The first restriction endonuclease–Hind II, whose functioning depended on a specific DNA nucleotide sequence was isolated and characterised five years later. It was found that Hind II always cut DNA molecules at a particular point by recognising a specific sequence of six base pairs.
This specific base sequence is known as the recognition sequence for Hind II. Besides Hind II, today we know more than 900 restriction enzymes that have been isolated from over 230 strains of bacteria each of which recognise different recognition sequences.
The convention for naming these enzymes is the first letter of the name comes from the genes and the second two letters come from the species of the prokaryotic cell from which they were isolated, e.g., EcoRI comes from Escherichia coli RY 13. In EcoRI, the letter ‘R’ is derived from the name of strain.
Roman numbers following the names indicate the order in which the enzymes were isolated from that strain of bacteria. Restriction enzymes belong to a larger class of enzymes called nucleases.
These are of two kinds; exonucleases and endonucleases.
Exonucleases remove nucleotides from the ends of the DNA whereas, endonucleases make cuts at specific positions within the DNA. Each restriction endonuclease functions by ‘inspecting’ the length of a DNA sequence.
Once it finds its specific recognition sequence, it will bind to the DNA and cut each of the two strands of the double helix at specific points in their sugar-phosphate backbones. Each restriction endonuclease recognises a specific palindromic nucleotide sequences in the DNA.

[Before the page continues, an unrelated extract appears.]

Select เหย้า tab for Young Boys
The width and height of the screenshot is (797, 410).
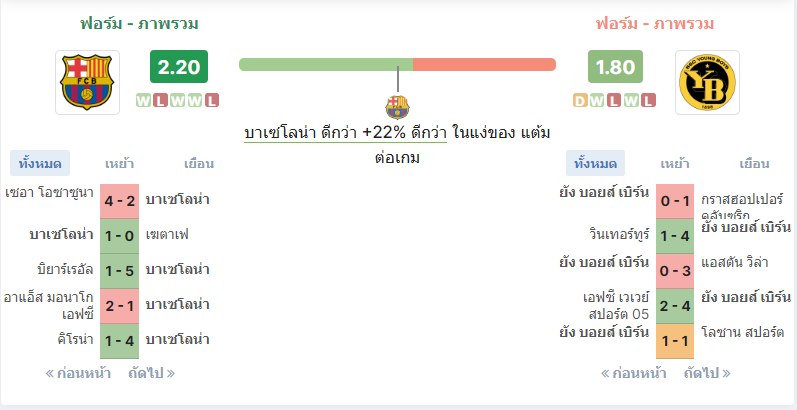point(675,164)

Do you know what palindromes are? These are groups of letters that form the same words when read both forward and backward, e.g., “MALAYALAM”. As against a word-palindrome where the same word is read in both directions, the palindrome in DNA is a sequence of base pairs that reads same on the two strands when orientation of reading is kept the same.

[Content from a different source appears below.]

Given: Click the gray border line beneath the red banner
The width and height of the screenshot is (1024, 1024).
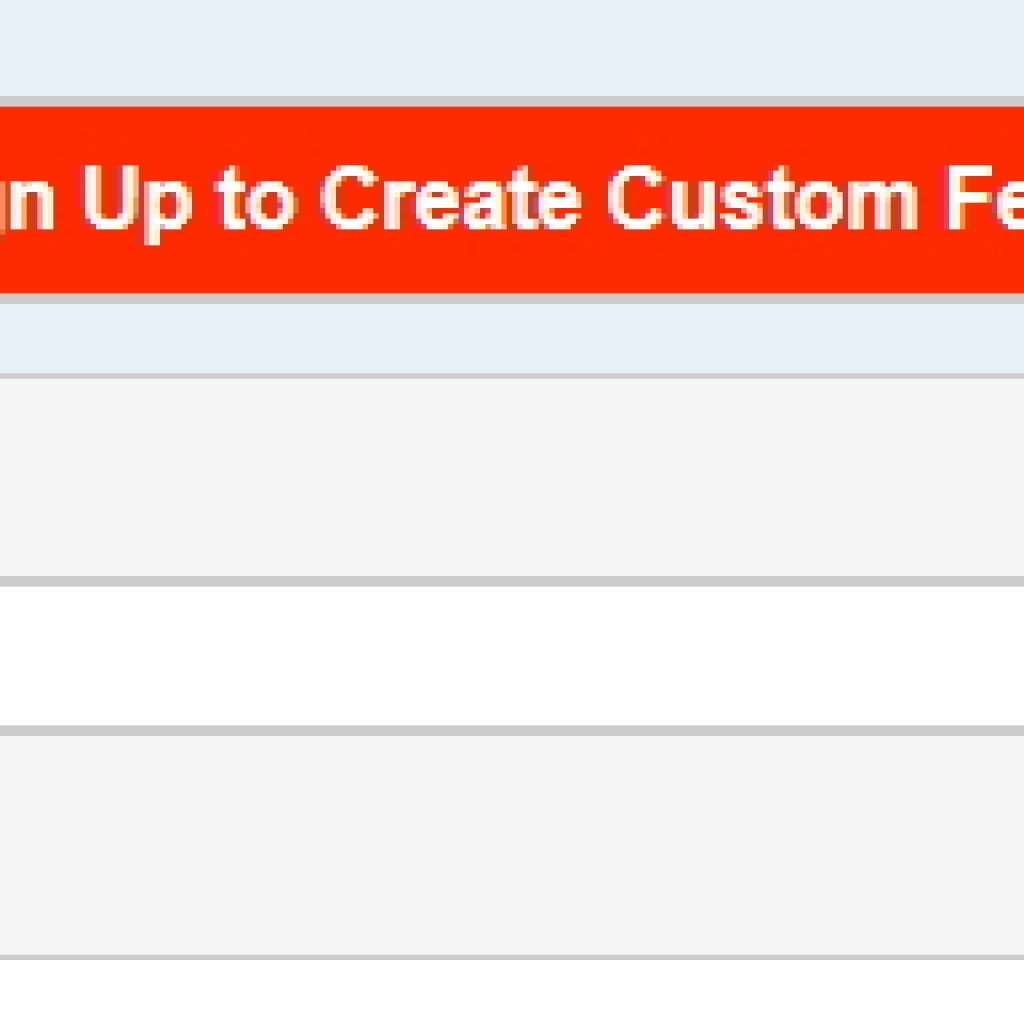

For example, the following sequences reads the same on the two strands in 5' à 3' direction. This is also true if read in the 3' à 5' direction.
5' —— GAATTC —— 3'
3' —— CTTAAG —— 5'
Restriction enzymes cut the strand of DNA a little away from the centre of the palindrome sites, but between the same two bases on the opposite strands.

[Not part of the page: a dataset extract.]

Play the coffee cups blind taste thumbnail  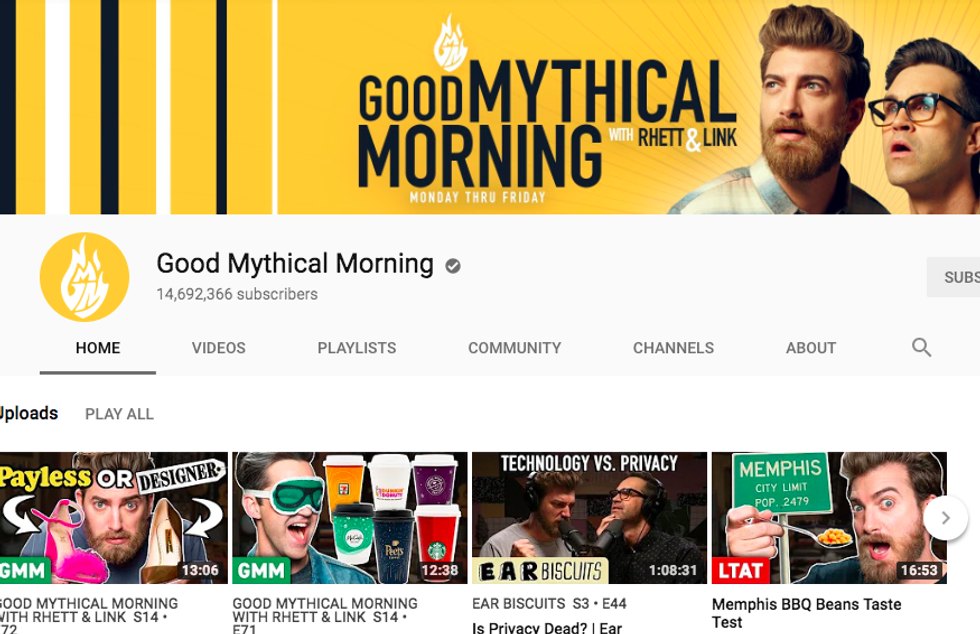coord(349,518)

This leaves single stranded portions at the ends. There are overhanging stretches called sticky ends on each strand. These are named so because they form hydrogen bonds with their complementary cut counterparts.
This stickiness of the ends facilitates the action of the enzyme DNA ligase. Restriction endonucleases are used in genetic engineering to form ‘recombinant’ molecules of DNA, which are composed of DNA from different sources/genomes.
When cut by the same restriction enzyme, the resultant DNA fragments have the same kind of ‘sticky-ends’ and, these can be joined together (end-to-end) using DNA ligases.
You may have realised that normally, unless one cuts the vector and the source DNA with the same restriction enzyme, the recombinant vector molecule cannot be created.
Separation and isolation of DNA fragments : The cutting of DNA by restriction endonucleases results in the fragmentes of DNA. These fragments can be separated by a technique known as gel electrophoresis.
Since DNA fragments are negatively charged molecules they can be separated by forcing them to move towards the anode under an electric field through a medium/matrix. Nowadays the most commonly used matrix is agarose which is a natural polymer extracted from sea weeds.
The DNA fragments separate (resolve) according to their size through sieving effect provided by the agarose gel. Hence, the smaller the fragment size, the farther it moves. Look at the Figure and guess at which end of the gel the sample was loaded.
The separated DNA fragments can be visualised only after staining the DNA with a compound known as ethidium bromide followed by exposure to UV radiation (you cannot see pure DNA fragments in the visible light and without staining).
You can see bright orange coloured bands of DNA in a ethidium bromide stained gel exposed to UV light (Figure 11.3). The separated bands of DNA are cut out from the agarose gel and extracted from the gel piece.
This step is known as elution. The DNA fragments purified in this way are used in constructing recombinant DNA by joining them with cloning vectors.